I have to agree with them that nobody has ever found evidence to suggest the link. Not because it’s not there, but because nobody ever looked.

Since derms defend this belief so strongly you’d think they have solid evidence backing it up. I mean many derms get so worked up on this you’d think you insulted their dead grandmother.

It turns out this is a case of ‘repeat a lie long enough and everybody believes it’.

“SO WHY HAVE DOCTORS been taught for so long that there’s no link? The anti-diet hypothesis that Treloar and Danby struggle against arose solely from two studies from the late 1960s and early 1970s. “I got the papers, and I reviewed them,” says Treloar, “and they wouldn’t be published today. They just don’t meet the standards.”"
A Clear Connection?Most dermatologists tell their patients diet plays no role in acne. New research suggests that’s wrong.
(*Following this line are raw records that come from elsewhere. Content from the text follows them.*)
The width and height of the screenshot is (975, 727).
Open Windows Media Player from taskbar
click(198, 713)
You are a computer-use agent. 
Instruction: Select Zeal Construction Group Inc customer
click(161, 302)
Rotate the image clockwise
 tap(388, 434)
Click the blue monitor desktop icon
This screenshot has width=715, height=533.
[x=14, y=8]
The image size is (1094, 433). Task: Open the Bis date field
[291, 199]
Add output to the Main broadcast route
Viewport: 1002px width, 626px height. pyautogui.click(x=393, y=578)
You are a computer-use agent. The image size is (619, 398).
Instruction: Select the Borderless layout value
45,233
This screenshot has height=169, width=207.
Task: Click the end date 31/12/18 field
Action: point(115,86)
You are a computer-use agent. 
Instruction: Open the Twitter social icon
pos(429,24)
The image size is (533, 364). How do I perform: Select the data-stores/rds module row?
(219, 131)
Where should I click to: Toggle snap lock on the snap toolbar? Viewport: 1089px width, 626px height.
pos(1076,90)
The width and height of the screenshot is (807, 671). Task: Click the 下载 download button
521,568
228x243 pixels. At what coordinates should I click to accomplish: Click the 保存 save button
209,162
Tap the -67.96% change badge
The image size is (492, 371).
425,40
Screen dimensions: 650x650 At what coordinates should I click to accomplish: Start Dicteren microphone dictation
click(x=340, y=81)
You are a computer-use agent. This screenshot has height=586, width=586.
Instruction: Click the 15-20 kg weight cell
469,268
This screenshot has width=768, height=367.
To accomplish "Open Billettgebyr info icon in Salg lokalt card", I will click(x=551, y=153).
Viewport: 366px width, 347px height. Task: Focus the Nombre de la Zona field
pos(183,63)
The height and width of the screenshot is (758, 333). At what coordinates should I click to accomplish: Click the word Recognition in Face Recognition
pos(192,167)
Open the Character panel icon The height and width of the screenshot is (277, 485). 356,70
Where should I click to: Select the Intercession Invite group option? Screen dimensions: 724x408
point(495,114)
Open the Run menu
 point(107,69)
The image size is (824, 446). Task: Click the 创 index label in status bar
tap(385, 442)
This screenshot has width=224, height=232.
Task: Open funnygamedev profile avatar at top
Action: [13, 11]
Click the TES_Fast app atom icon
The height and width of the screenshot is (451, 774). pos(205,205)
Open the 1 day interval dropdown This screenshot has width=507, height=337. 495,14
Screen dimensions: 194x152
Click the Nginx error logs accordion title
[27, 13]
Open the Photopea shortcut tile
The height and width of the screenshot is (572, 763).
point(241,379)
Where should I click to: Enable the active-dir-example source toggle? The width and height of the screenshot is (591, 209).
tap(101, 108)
Those studies were so flawed they’d earn a first-year science student an F. The study that ‘proved’ chocolate has nothing to do with acne was sponsored by a chocolate company. In the study they compared two high-fat and sugar candy bars. The other had some chocolate in it while the other didn’t. The study lasted only short-term and didn’t look into other causes such as diet or lifestyle.

Dr. Cordain report the sad state of acne-diet research.

“A MEDLINE search revealed that, since 1971, no single human study has been published examining the role of diet in the etiology of acne. This paucity of recent information along with the inconclusive nature of the historical literature lends little support for the dismissal of the role of diet in the development of acne. Further, careful scrutiny of the 2 most frequently cited studies11,12 used to refute the role of diet in the development of acne reveals serious design flaws similar to most other historical studies.”
Implications for the role of diet in acne
Loren Cordain, PhD

Those two flawed papers have kept effective dietary solutions from the reach millions of acne victims. In our society we hold doctors in high-esteem. We trust them to know. We trust they have scientific evidence backing up their statements. After all Western medicine goes all hoopla about how it’s evidence based and scientific.

Unfortunately the medical community is almost as dogmatic as the Catholic Church was in the middle ages. As this quote points out.

“Dover tells the story of an early 1970s paper stating ultraviolet light doesn’t improve acne, a belief that held for decades. “It turns out that the paper was wrong,” he says. “This is an example of dogma getting in the way of progress in science and medicine. It happens all the time. Someone really important proves something and says this is the way it is, and everybody else stops thinking. It takes about 30 years, usually a generation, until someone says, ‘Wait, this can’t be true.’”"
A Clear Connection?Most dermatologists tell their patients diet plays no role in acne. New research suggests that’s wrong.

It’s easy to fall into the party line. And it’s safe. Nobody is going after your ass if you stick with the commonly accepted wisdom.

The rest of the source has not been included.